Prefill and Decode Phases

LLM inference divides into two distinct phases. During the prefill phase, all prompt tokens are processed simultaneously in a single parallel forward pass, which populates the KV cache. During the decode phase, tokens are generated one at a time, each step reading from the cached tensors. The prefill phase is compute-bound and parallelises efficiently on GPU hardware. The decode phase is memory-bandwidth-bound: the bottleneck is the speed at which the GPU can read K and V tensors from high-bandwidth memory (HBM) rather than the number of arithmetic operations performed. This asymmetry has motivated specialised batching strategies, hardware features, and architectural choices aimed at improving decode throughput.

Multi-Query and Grouped-Query Attention

Standard multi-head attention maintains separate K and V tensors for every attention head, multiplying KV cache size by the number of heads.
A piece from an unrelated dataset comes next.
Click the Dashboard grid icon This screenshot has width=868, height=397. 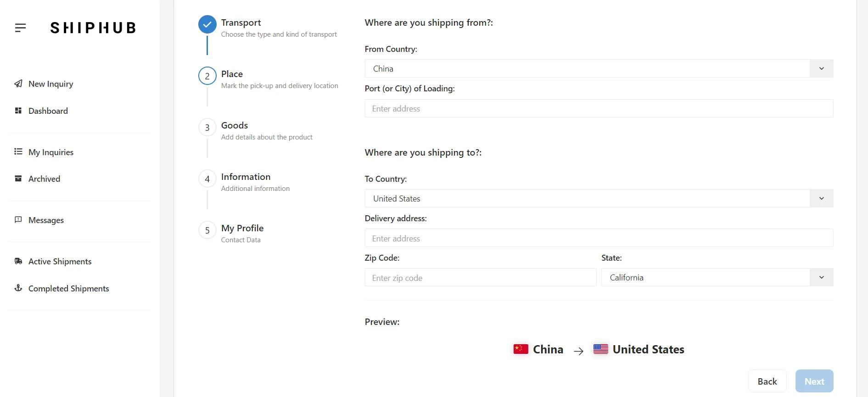(x=18, y=111)
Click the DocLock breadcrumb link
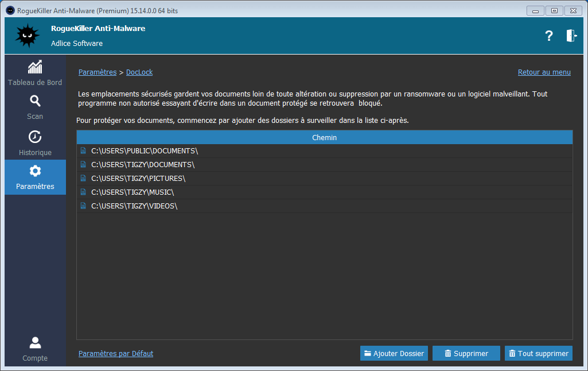The height and width of the screenshot is (371, 588). tap(139, 72)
Multi-query attention (MQA) reduces this by sharing a single K and V set across all query heads, shrinking the cache proportionally at the cost of some model quality. Grouped-query attention (GQA), used in models such as Llama 3 and Mistral, provides a middle ground: several query heads share a single K-V pair, balancing cache size against representational capacity. GQA has become the dominant approach in modern open-weight models precisely because it controls KV cache memory without the full quality penalty of MQA.

Production Considerations

In practice, KV cache management is one of the most consequential engineering decisions in LLM deployment. Serving systems such as vLLM, TensorRT-LLM, and SGLang have each developed sophisticated cache schedulers that handle dynamic allocation, eviction, and reuse across concurrent requests. KV cache compression and offloading to CPU memory or SSDs are active areas of research for models serving very long contexts, such as those used in legal document analysis, codebase understanding, or long-form dialogue.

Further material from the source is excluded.